Final Thoughts: Is Your Australian Brand AI-Ready?
The AI era can feel intimidating for many businesses, but that’s no reason to neglect it. If anything, you should be pooling all your resources into learning how it can accelerate your growth.
The cost of being a mere spectator is greater than the risk of actually learning how Generative Engine Optimisation (GEO) works. Implementing these 7 pillars is the perfect starting point to creating quality content for AI overviews.
Need more guidance? Whether you’re looking to focus on Local SEO or need a comprehensive SEO strategy tailored for the Australian market, we’re here to help. Reach out to us to get started!

Frequently Asked Questions (FAQs)
Will AI kill traditional SEO in Australia?
No, but it has fundamentally changed its form. In 2026, ranking in the ten blue links is no longer the only goal. Traditional SEO has become the technical foundation that allows AI to discover and trust your site. If your SEO is weak, you won’t be cited by AI.
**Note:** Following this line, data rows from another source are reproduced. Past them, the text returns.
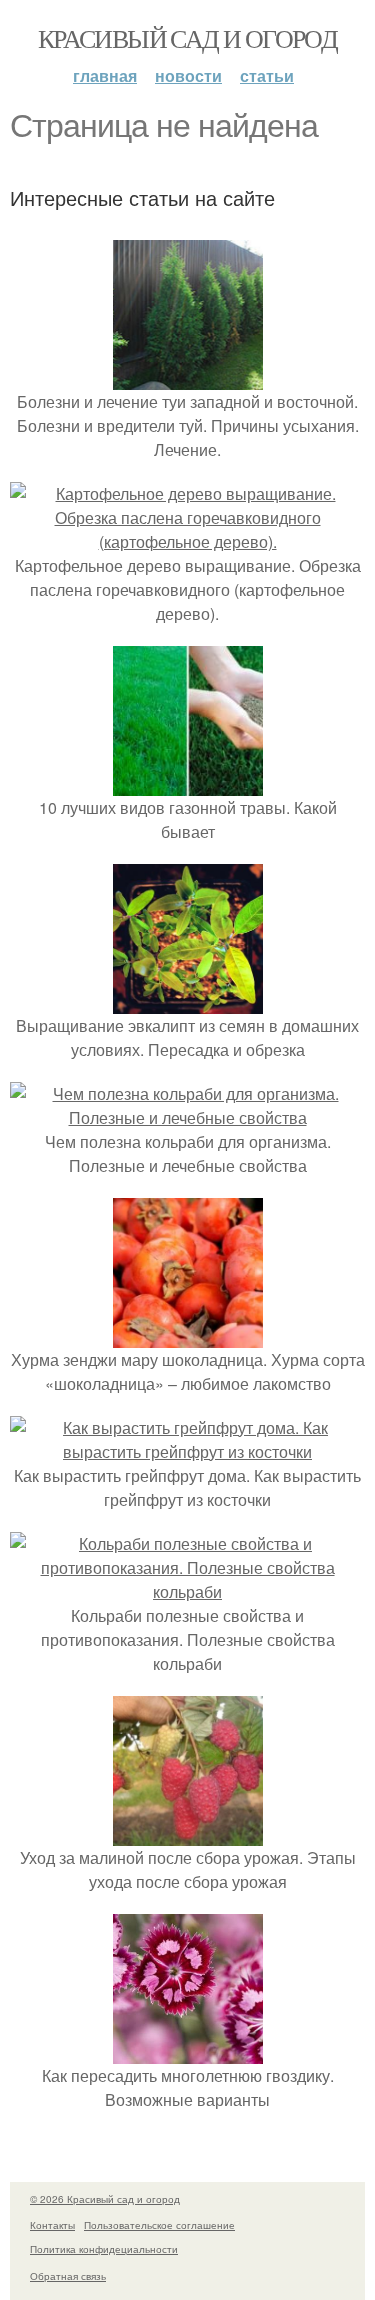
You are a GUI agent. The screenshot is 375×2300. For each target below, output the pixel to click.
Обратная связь (68, 2276)
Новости (188, 75)
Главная (105, 75)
How do I optimise my content for AI overviews?
Focus on extractability. Use Atomic Answers, concise 50-word summaries directly under question-based headings. AI models like Gemini prefer these bite-sized blocks because they are easy to ingest and cite as a definitive answer.
Do I need to update old content for AI search?
Absolutely. AI prioritises freshness and factual accuracy. Update your top-performing older posts with current stats, original data, and a clear FAQ section. Content that hasn’t been touched in over six months is often ignored by AI in favour of more recent, live data.
How important is E-E-A-T for AI ranking?
It is the ultimate tie-breaker. As the web fills with generic AI content, Google uses Experience, Expertise, Authoritativeness, and Trustworthiness to decide which sources are safe to recommend. Without a verified human expert behind your content, AI is unlikely to risk citing you as a source.